Вот что говорил сам Явлинский о своем назначении.
- Осенью 1990 года. Тогда Верховный совет России, Ельцин громили Государственный банк СССР. Тогда прекратили платить налоги в союзный бюджет. Это были действия разрушительные, они разламывали любую экономику, неважно - рыночную, плановую. Какая бы у нас она ни была, но людей она кормила, люди ею жили. И не было никакой нужды все это ломать и громить. Я у Ельцина спрашивал: зачем он это делает? Он говорил: “Это временно, потом мы это изменим”. Что это означало - неизвестно. С одной стороны, все кричали про пустые прилавки. А с другой стороны, делали все, чтобы они были пустыми. Тогда я и ушел в отставку.
Вернулся в августе 1991 года, по просьбе Ельцина и Горбачева, первым заместителем председателя Комитета по оперативному управлению экономикой СССР. После путча было разгромлено союзное правительство, но был создан этот комитет. Он и спас страну от экономической катастрофы.
Я там разрабатывал экономический договор между республиками СССР. Стремился сохранить хозяйственные связи. Договор был подписан в Кремле в октябре 1991 года всеми, включая прибалтийские республики, кроме Азербайджана и Грузии.
После этого Ельцин стал обсуждать со мной вопрос о назначении меня премьер-министром в правительство России. Я обдумал, стал обсуждать с ним вопрос: что надо делать? Какой будет план реформы, с чего она начнется? Что будет с экономическим союзом?
Денег много, а товаров - нет. Это самая болезненная точка экономики. Существовало два способа решения. Мой способ - продавать людям то, что раньше никогда не продавали: парикмахерские, магазины, участки земли, грузовики, такси, автобусы, ларьки, прачечные, химчистки - средства производства тогда это называлось. Конечно, не РАО “ЕЭС” и не нефтяные компании.
Цены могли быть невысокие, они определялись бы тем, сколько люди хотели бы тратить. Это были бы рыночные цены, вытекающие из спроса и предложения. Главное - это позволяло людям сохранить сбережения, материализовать их и, одновременно, можно было быстро создать реальный средний класс.

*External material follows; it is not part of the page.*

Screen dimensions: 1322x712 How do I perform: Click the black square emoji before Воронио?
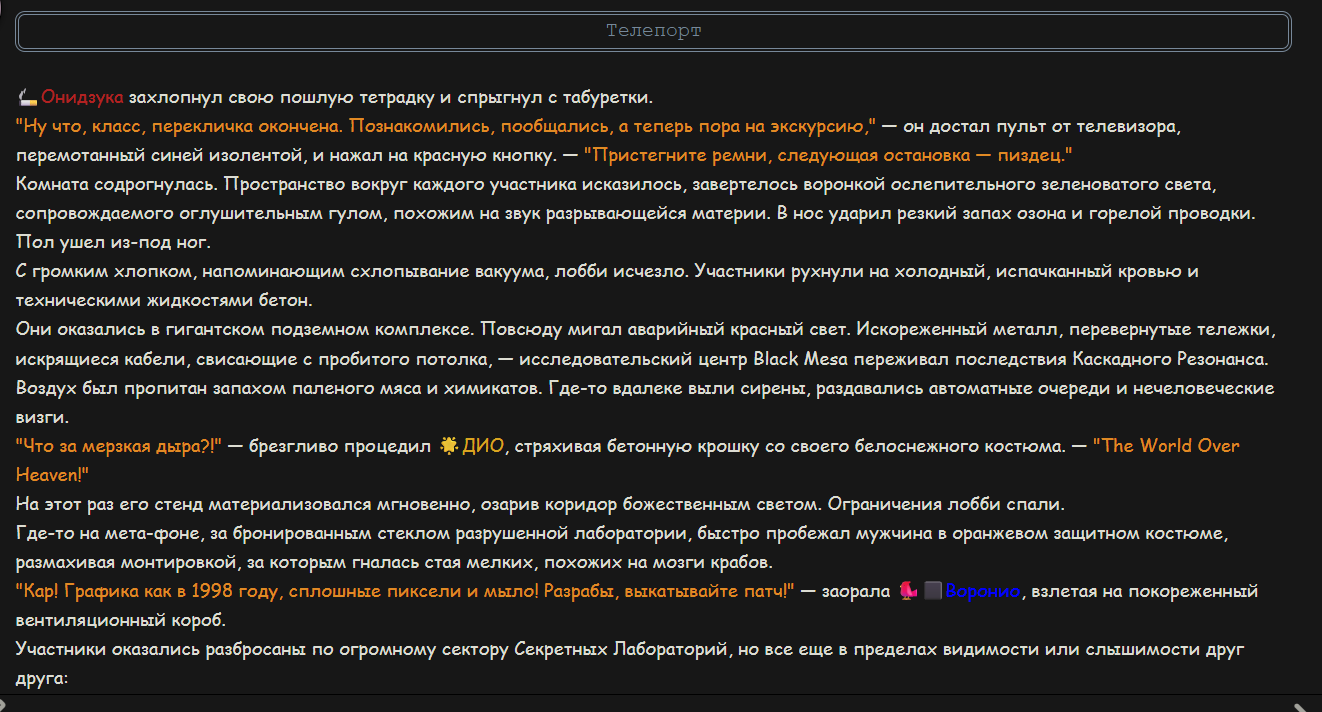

А логика гайдаровской команды была - отпустить немедленно цены. Я говорил: давайте по любой цене отдадим людям средства производства, а рынок определится с ценами. Сторонники Гайдара сказали: давайте мы на все товары освободим потребительские цены. И это при полной нерешенности вопросов собственности и в сфере торговли.
Помните 1992 год, 3 января принят был их вариант, и это означало крах экономики. Ваучеры появились только через год, когда уже была гиперинфляция в 2600 процентов! Деньги превратились в пыль. Попутно замечу: когда мои оппоненты говорят, что это были не настоящие деньги, хочу напомнить - в ГДР в голову никому не пришло сказать про гэдээровские марки, что это не настоящие деньги. Их обменяли на западногерманские марки.
Ельцин утверждал: “Нет, мы одновременно должны освободить цены, без этого не будет рынка”. А касательно договора с республиками СССР прямо заявил: “Григорий Алексеевич, Россия пойдет одна. Она ждать никого не будет. И путаться с ними тоже не будет”. Я возразил: “Это означает конец тысячелетней страны”. - “Это не важно. Важна реформа”. На этом мы расстались.
Через две недели Геннадий Бурбулис, государственный секретарь при Ельцине, пригласил меня в “Белый дом”, в маленькую заднюю комнату своего кабинета, и сказал: “Через пять минут будет подписан указ о назначении первого заместителя председателя правительства. Председателем правительства будет Ельцин. Первым заместителем можешь быть ты. Два проекта указа: про тебя и про Гайдара. Но Ельцин не хочет подписывать Гайдара, он его не знает, ничего о нем не слышал. Ельцину не нравится, что Гайдар из газеты “Правда”, из журнала “Коммунист”, поэтому соглашайся”. Я говорю: “Что будет с экономическим договором, какая будет политика?” - “Я тебе честно скажу, этого ничего не будет. Будет просто Россия, отдельное государство. Не будет никакого договора, никакого союза. Большего я тебе сказать не могу”.
Беловежская пуща была впереди, они ее уже тогда готовили, но от всех, в том числе и от меня, эту подготовку скрывали.
- Но СССР-то еще существовал…
- И я интуитивно задал ключевой вопрос жизни: что будет со страной, с экономическим договором? Он же подписан! - Этого не будет, отвечали мне. - А политический какой-то будет? - Не будет. - А что тогда будет? - Ничего не будет. Россия пойдет одна… Сидим мы с товарищем Бурбулисом, и я ему говорю: “Нет, Гена, я на это не согласен”. Он говорит: “Жаль”. И на этом все закончилось.